How to build a LinkedIn company page that generates business enquiries

A LinkedIn company page that sits dormant with 200 followers and posts once a quarter is not a marketing asset — it's a missed opportunity. Done correctly, a LinkedIn company page builds credibility, reaches decision-makers, and generates enquiries. Done incorrectly, it wastes time.

The company page is secondary to the founder's personal profile. For most B2B companies under 200 people, the founder's personal LinkedIn profile drives more engagement and more business than the company page. Prioritise personal profile content and use the company page to amplify and archive it.

Complete the company page fully: logo, banner image, company description (first 150 characters matter most — state what you do and for whom, clearly), website link, company size, and industry. An incomplete page signals that no one is minding the brand.

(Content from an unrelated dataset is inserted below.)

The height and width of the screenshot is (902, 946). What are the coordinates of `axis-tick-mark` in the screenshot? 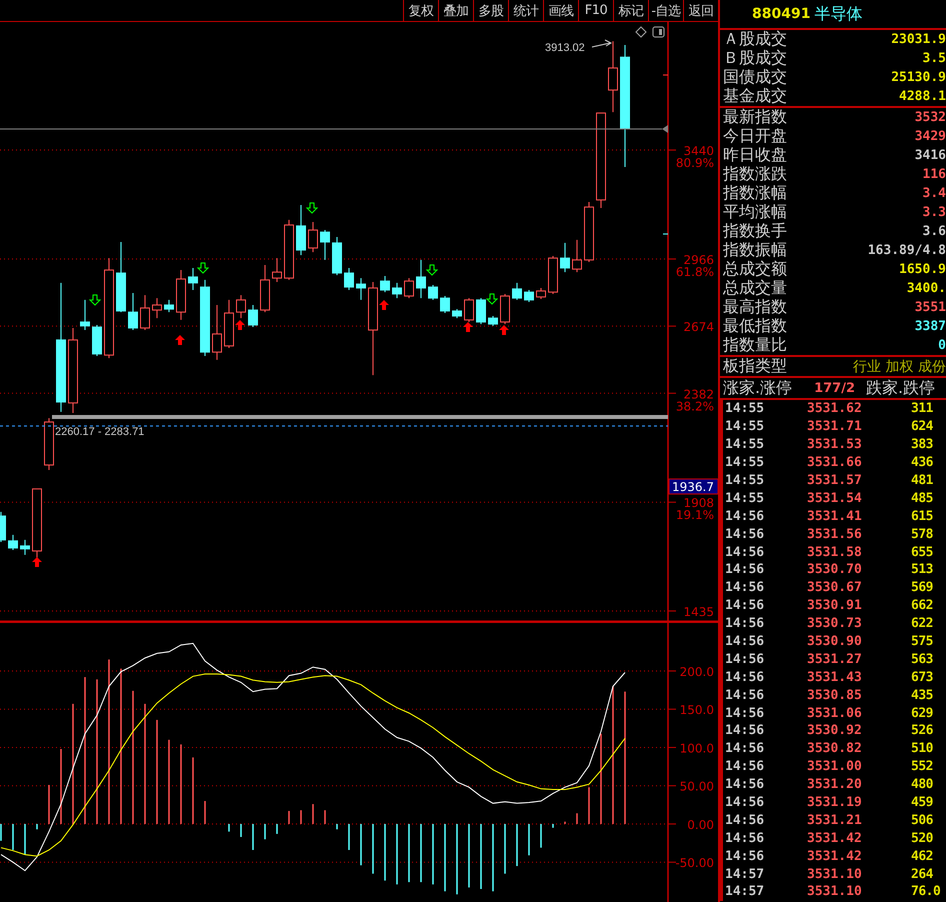 It's located at (665, 75).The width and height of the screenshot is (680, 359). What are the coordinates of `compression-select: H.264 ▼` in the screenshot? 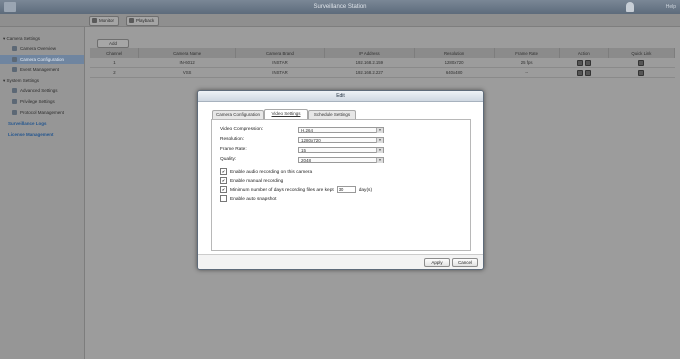 It's located at (341, 130). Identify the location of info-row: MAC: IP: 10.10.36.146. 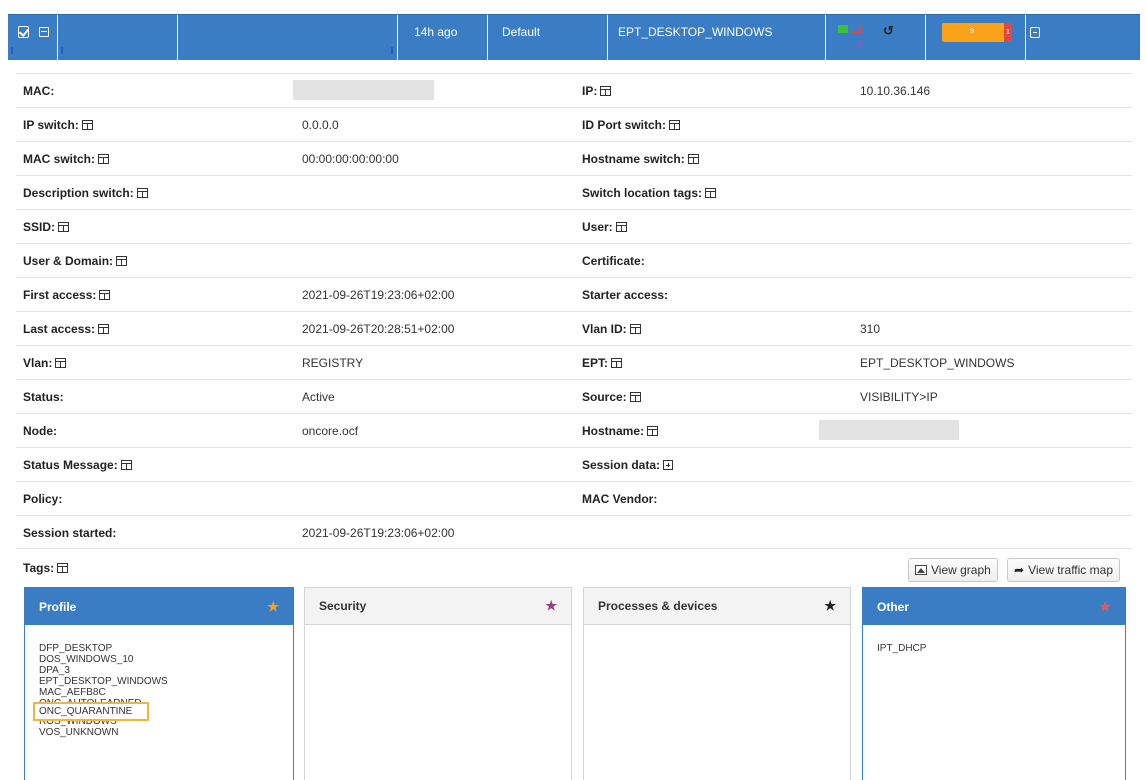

Content that works on LinkedIn company pages: client case studies (specific problem, specific solution, specific result — with the client's permission), industry insights specific to your target audience, team announcements (hires, promotions, completions) that humanise the company, and reposts of your founder's most relevant personal content.

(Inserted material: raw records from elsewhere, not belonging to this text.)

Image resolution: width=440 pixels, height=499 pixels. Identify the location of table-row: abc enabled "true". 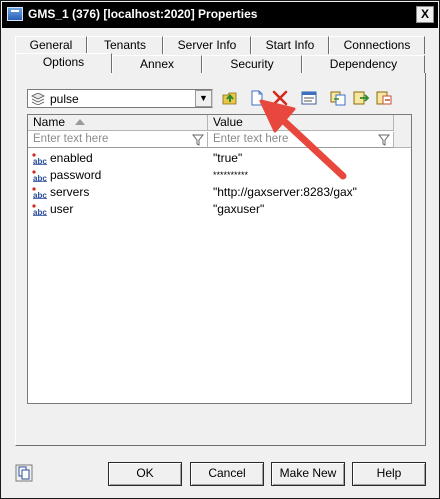
(211, 158).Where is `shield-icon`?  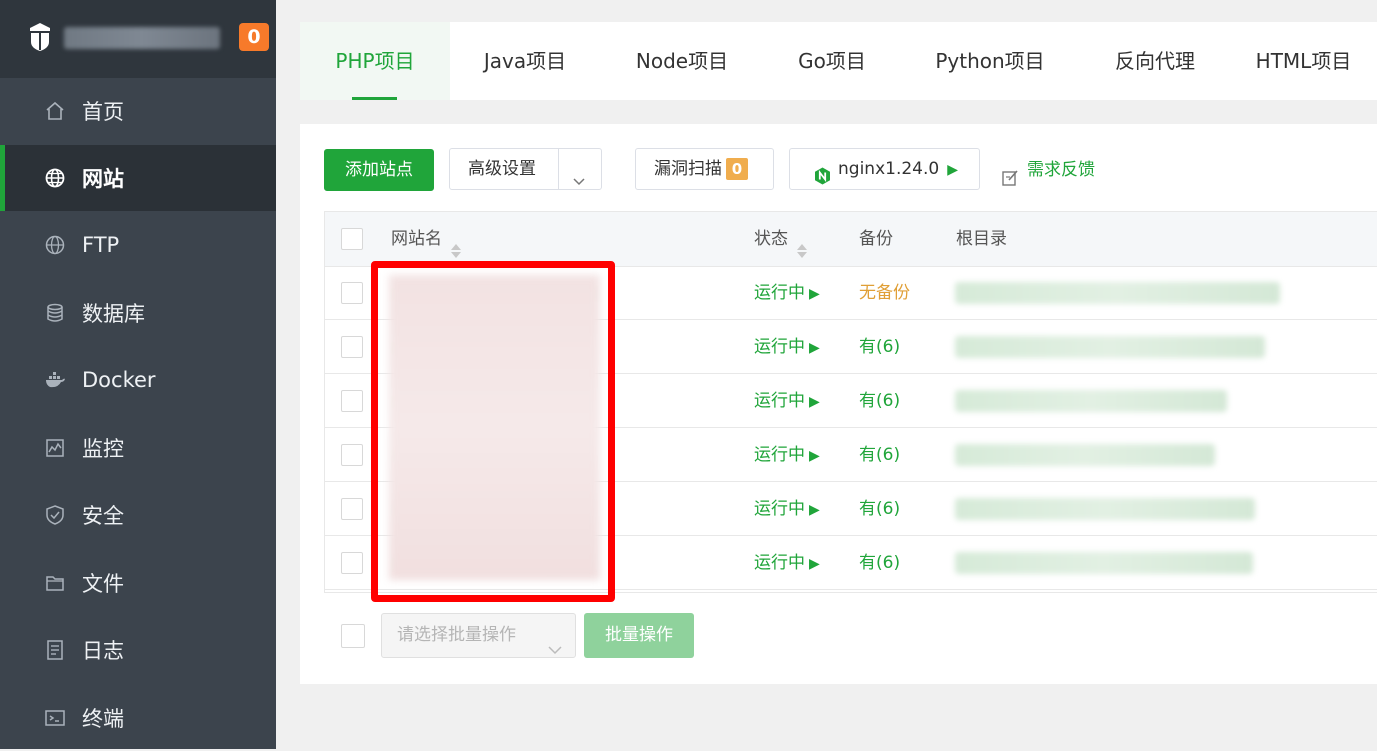 shield-icon is located at coordinates (55, 515). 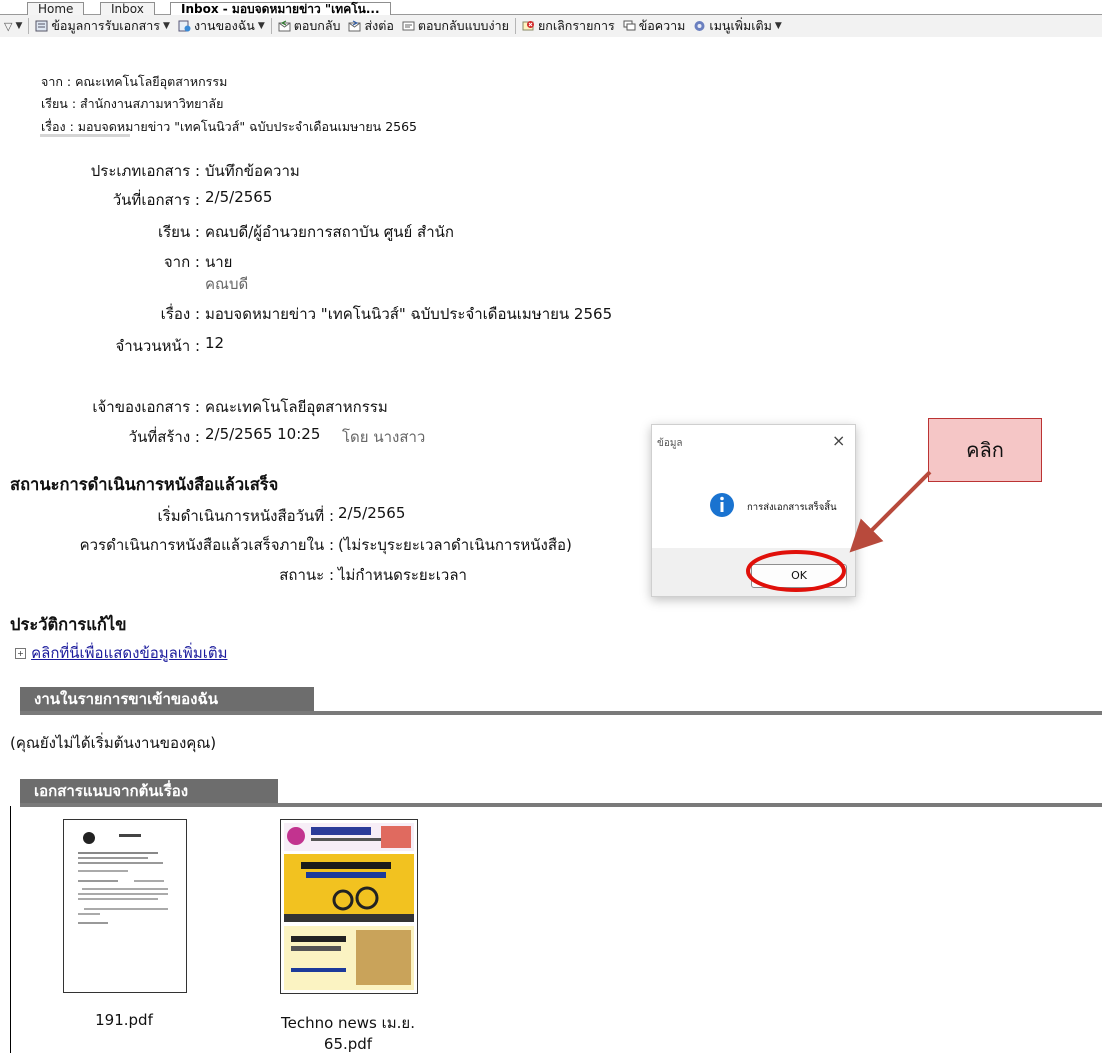 I want to click on history-section-title: ประวัติการแก้ไข, so click(x=68, y=624).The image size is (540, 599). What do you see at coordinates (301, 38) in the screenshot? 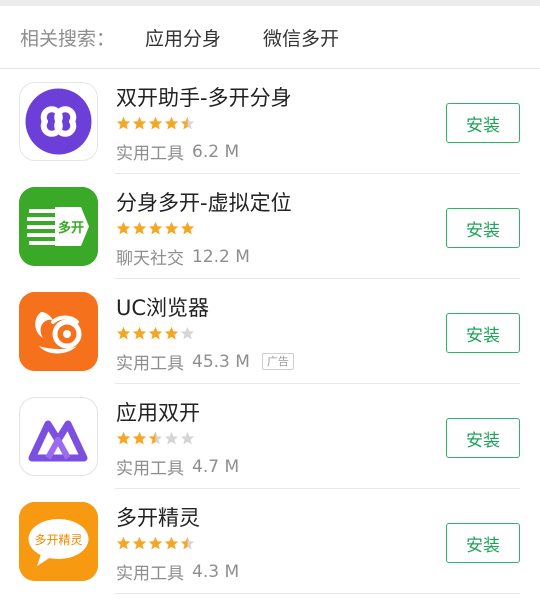
I see `related-link-wechat-multi: 微信多开` at bounding box center [301, 38].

Content that doesn't work: generic business advice that sounds like everyone else, motivational quotes, and celebration of internal events that mean nothing to your target audience. If a post wouldn't be interesting to your ideal client, don't post it.

Posting frequency: 2–3 times per week is sufficient. Consistency matters more than frequency — a company page that posts 3 times per week every week builds an audience; one that posts 10 times in January and nothing in February doesn't.

Employee advocacy: your employees sharing company content to their personal networks is the most effective amplification tool available. Make it easy — draft suggested posts they can share, and create content worth sharing. A team member who shares a client case study is reaching their entire professional network, most of whom you'd never reach organically.